If this is want you want you can build a UTF-8 support library that will
work on both LYNX and Solaris.  This will give you the functions that you
need now and later you can add support for Unicode functionality later
without changing any code you have already written.

Probably the easiest way is to use xIUA it contains the code for UTF-8
string handling.  Look for the xiu8_ routines.  You can use the code from
xIUA your function library code.  You will notice some routines like
xiu8_strncpyEx.  This is probably more useful than strncpy because it will
copy date to the output buffer insuring that it only copies complete UTF-8
characters and always adds a null.  If you use strncpy and add a null at the
end you may not have a valid string because it may end with a partial
character.  xiu8_strchrEx is another extended function.  With the standard
strchr your character is an int.  This does not work for UTF-8.  Instead it
uses a pointer to the character in storage that you are looking for.

xIUA also contains UTF-8 validation routines, routine to count the
characters in a string, routine to test the length of a character, routines
to move one logical character forward and backwards in a string.

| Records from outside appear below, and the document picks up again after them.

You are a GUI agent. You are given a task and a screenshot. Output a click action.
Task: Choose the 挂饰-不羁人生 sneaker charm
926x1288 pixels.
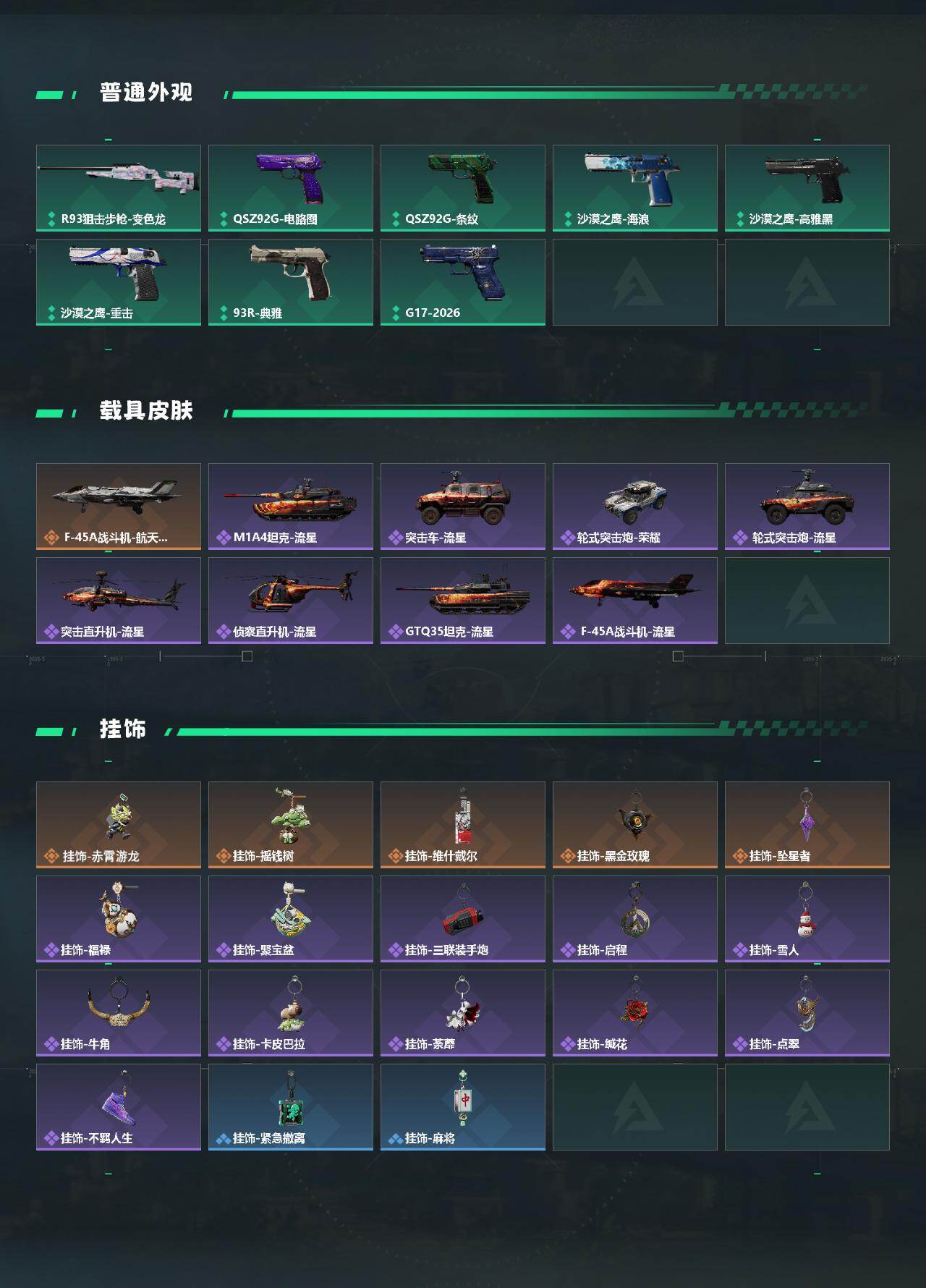[x=119, y=1107]
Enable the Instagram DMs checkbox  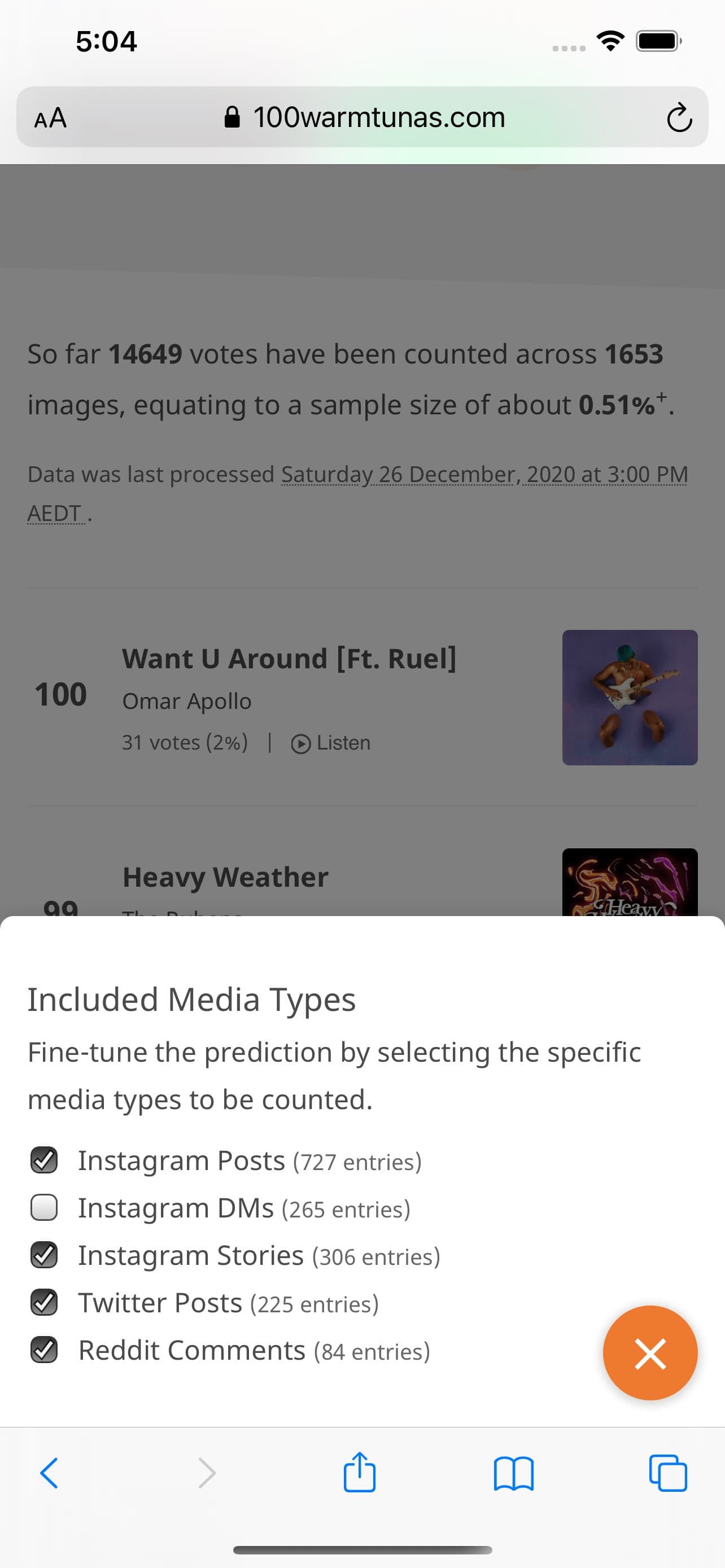coord(44,1208)

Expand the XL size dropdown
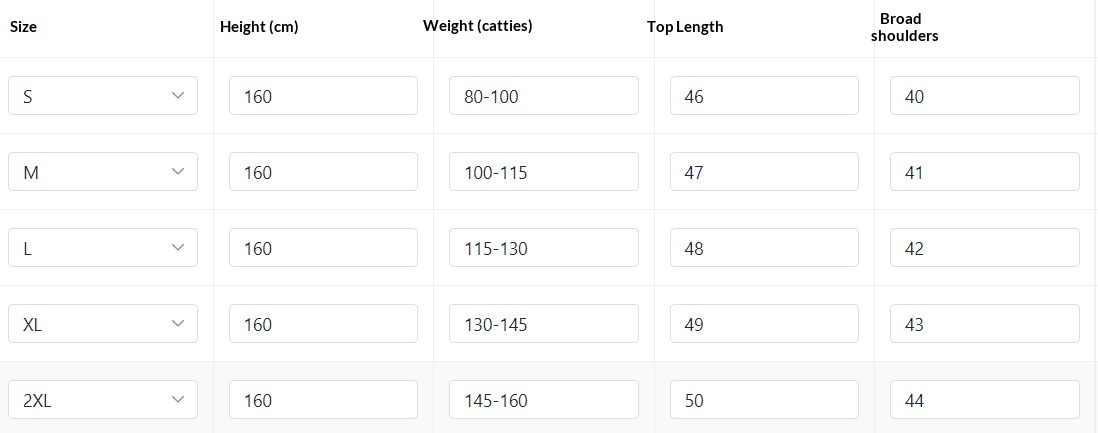(103, 324)
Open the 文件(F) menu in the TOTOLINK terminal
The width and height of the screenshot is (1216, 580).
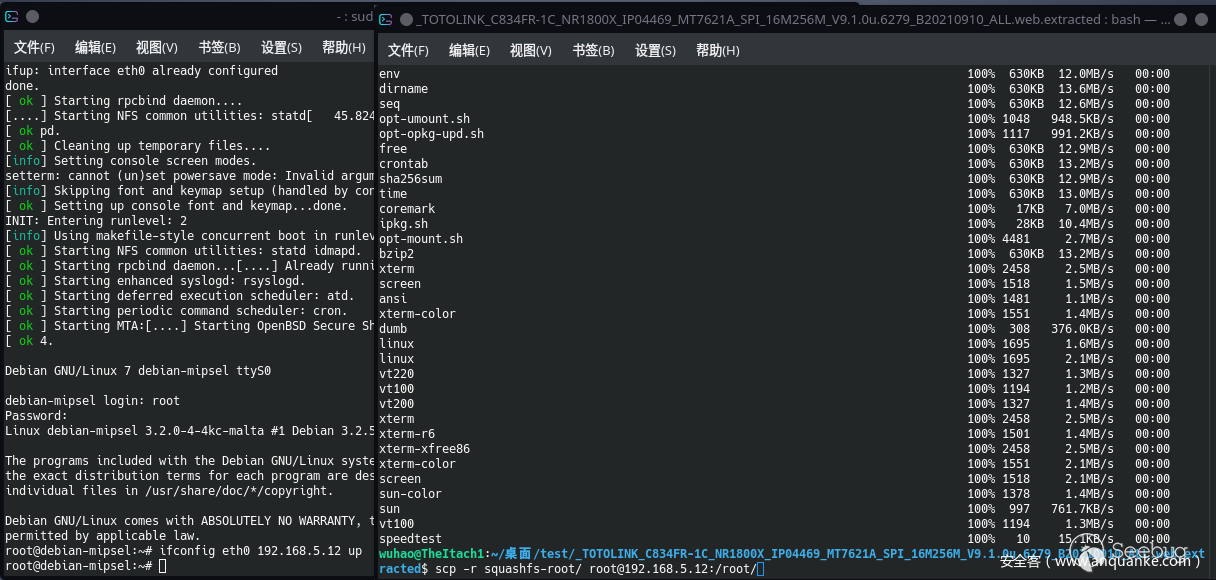tap(408, 51)
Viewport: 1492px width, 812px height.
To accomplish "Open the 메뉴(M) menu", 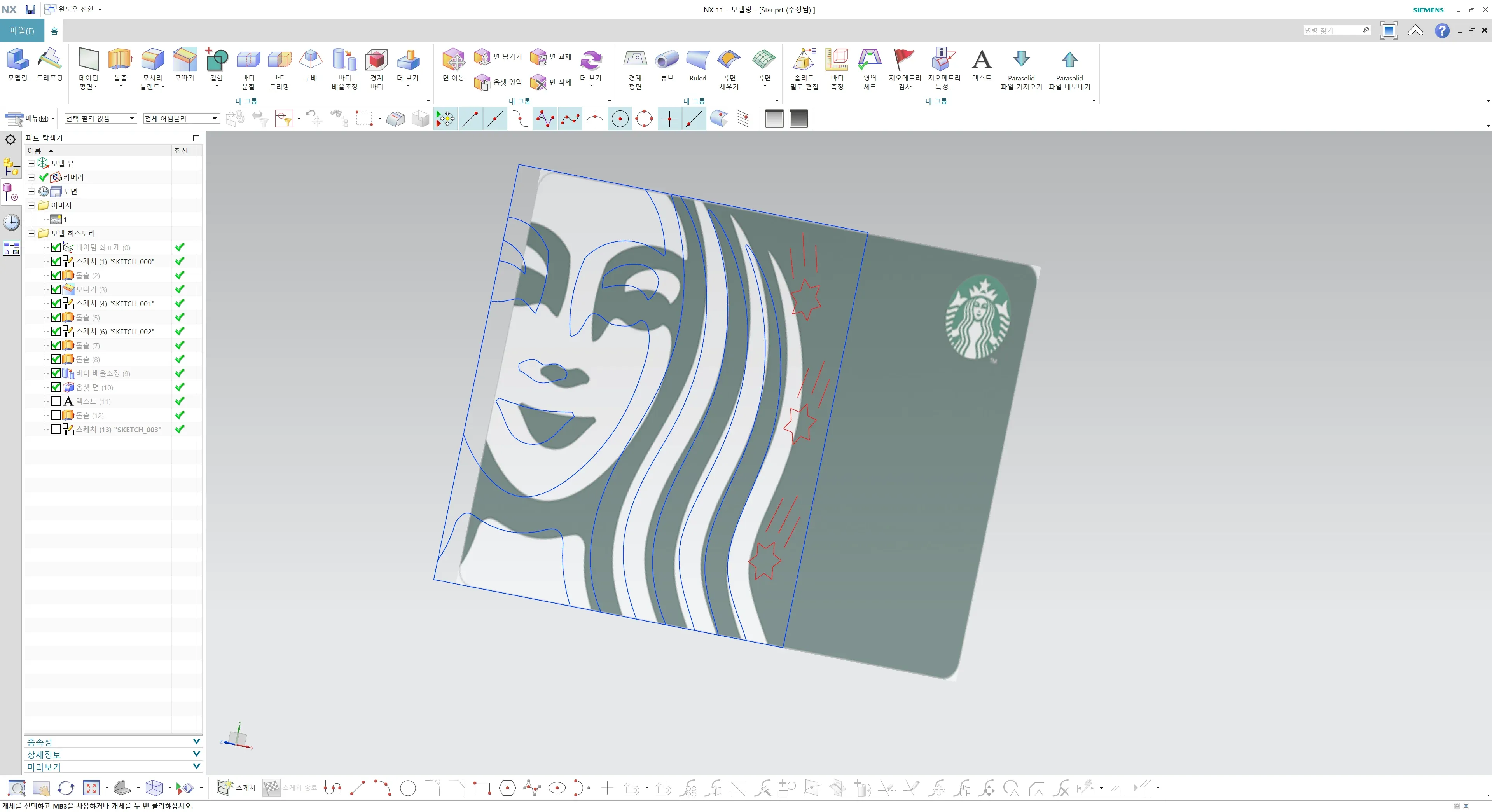I will [30, 119].
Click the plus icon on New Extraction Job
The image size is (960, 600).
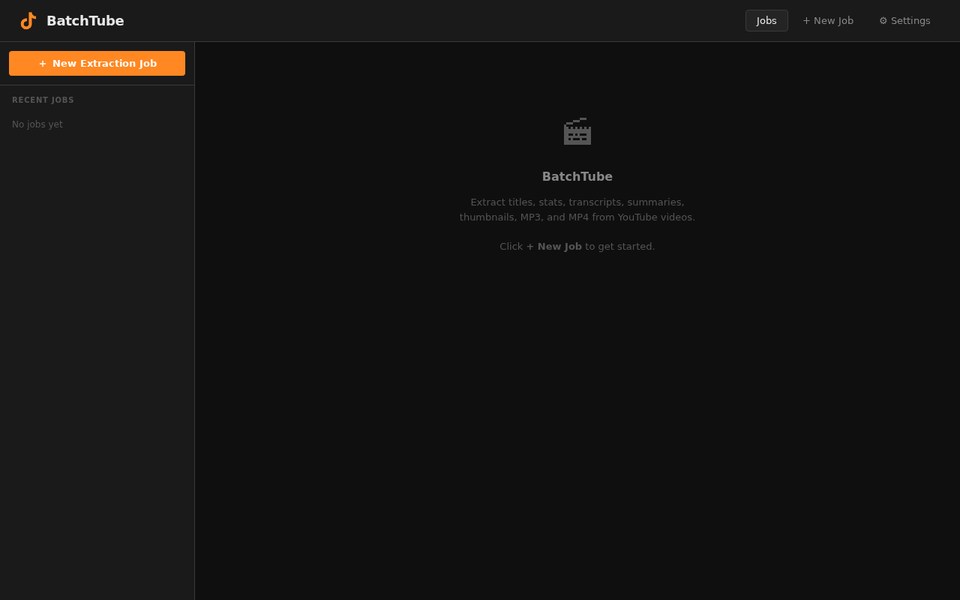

You can use a static variable for the xiu8_strtok working pointer.  This way
it will work like any other strtok.  The full xIUA implementation uses
thread local storage so it makes this function thread safe.  You can use
xiua_strtok_r for thread safe or concurrent tokenizing.

Later it you want functions that actually deal with the characters, you can
add ICU support.  If you need strcasecmp, strcoll, strftime etc then you can
add the rest of the xIUA support.  The xIUA strftime support is a two step
process.  It uses a special function that uses the ICU locale specific
configuration data to convert a strftime format to an ICU format string.
You can then call the formatting or parsing services.

The xIUA locale is like the POSIX locale in that it has language, country,
character set, variant but it also adds time zone to the locale.  It also
allows each thread to have several locale open at the same time.  I can have
a locale for a browser that is "ja_JP.Shift_JIS", a HTML file locale of
"ja_JP.EUC-JP", a SQL locale using UTF-8 and database data locale using
UTF-16 and a system services wide character locale using UTF-32.

Carl
Received on Friday, 28 September 2001 10:45:52 UTC